За несколько часов до начала спектакля в приюте Корчака, в субботу восемнадцатого июля, председатель юденрата Черняков записал в своем дневнике: «День полон дурных предчувствий. Слухи о том, что в понедельник вечером начнется депортация». Черняков добросовестно записывал сведения о вывозе людей эшелонами из других гетто, но не задумывался о том, куда эти эшелоны направлялись. Не существовало организованной еврейской разведывательной сети, которая могла бы проверить достоверность слухов о расстрелах стариков и детей или об отравлении газом тысяч заключенных в лагерях Бельжец и Собибор близ Люблина. Записывая в дневник, что им получен приказ послать людей для строительства «трудового лагеря» рядом с деревней Треблинка, Черняков относится к этому как к обычному рядовому заданию. Желая верить, что, подчиняясь приказам, он отвращает от гетто катастрофические последствия неповиновения, он старался наилучшим образом выполнять требования немецкого командования, в то же время надеясь на лучшее будущее, вкладом в которое полагал открытие каждой новой игровой площадки.
Сны наяву более не давали успокоения Корчаку.

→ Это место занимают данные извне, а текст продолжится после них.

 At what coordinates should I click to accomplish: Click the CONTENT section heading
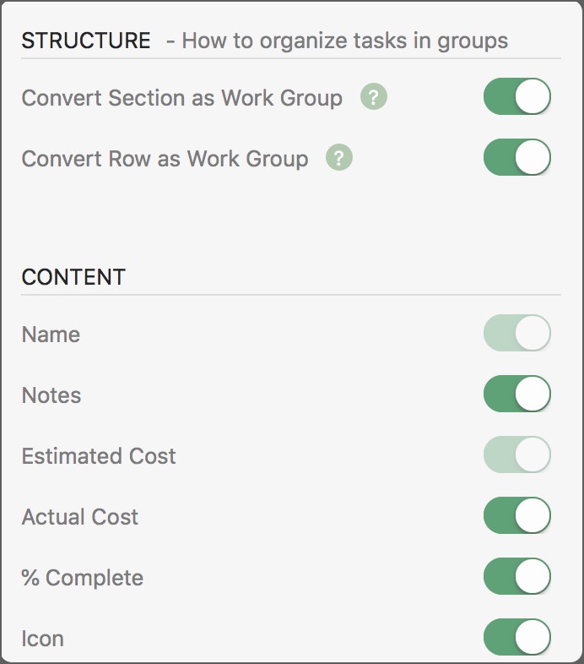point(73,277)
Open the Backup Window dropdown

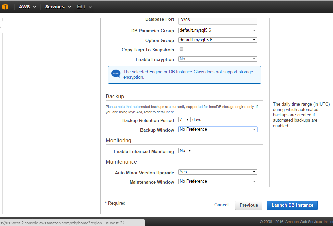(x=217, y=129)
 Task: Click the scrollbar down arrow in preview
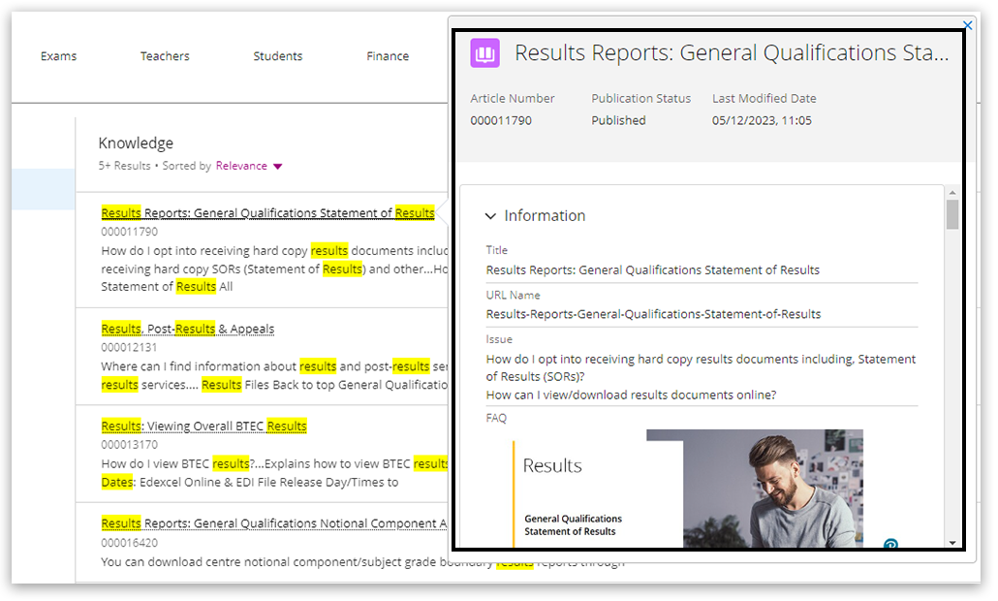click(952, 542)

Каждый день он просыпался в «этом проклятом месте». Последние недели он работал над новой темой, которую назвал «Эвтаназия». «Право убивать из милосердия принадлежит тому, кто любит и страдает, как и право покончить с собой, если он более не хочет оставаться живым, – пишет Корчак. – Это станет общепринятым через несколько лет».
Корчаку неоднократно приходили в голову мысли о том, чтобы «усыпить младенцев и стариков гетто». Он гонит эти мысли об «убийстве больных и слабых, убийстве невинных». Медицина должна служить жизни, а не смерти. Он вспоминает о медицинской сестре из онкологического отделения, которая рассказывала ему, как оставляла своим пациентам смертельную дозу лекарства, туманно намекнув, что, приняв больше одной ложки этого средства, они могут умереть. Ни один больной не воспользовался этим способом уйти из жизни.
Но жители гетто часто кончали с собой, они выбрасывались из окон, вскрывали себе вены. Вдова, жившая на кухне у Зильбербергов, приняла смертельную дозу снотворного. Корчак знал людей, которые дали яд своим родителям, чтобы положить конец их мучениям. Нужна была, по мнению Корчака, некая система, дающая человеку возможность управлять своей судьбой, когда жизнь потеряла смысл, – система, дающая каждому законное право просить о смерти.
Правила для подачи такого «Прошения о смерти» требовали учета огромного количества деталей и обстоятельств, включая медицинское обследование, заключение психолога, вероисповедание, место предполагаемой смерти. Кроме того, следовало разработать правила, регулирующие способ прерывания жизни: во время сна, во время танца, с бокалом вина, под аккомпанемент музыки, внезапно…
Наконец наступал момент, когда подавшему прошение говорили: «Пройдите сюда, здесь вы получите то, о чем просили». Корчак не мог прийти к окончательному решению, необходимо ли правило, позволяющее завершать процедуру умервшления даже в том случае, если проситель изменил свое решение. Возможна ли, скажем, такая формула: «Жизнь должна быть прервана через месяц даже против вашей воли. Вы подписали соглашение, контракт с определенной организацией. А если вы изменили свои намерения слишком поздно – тем хуже для вас».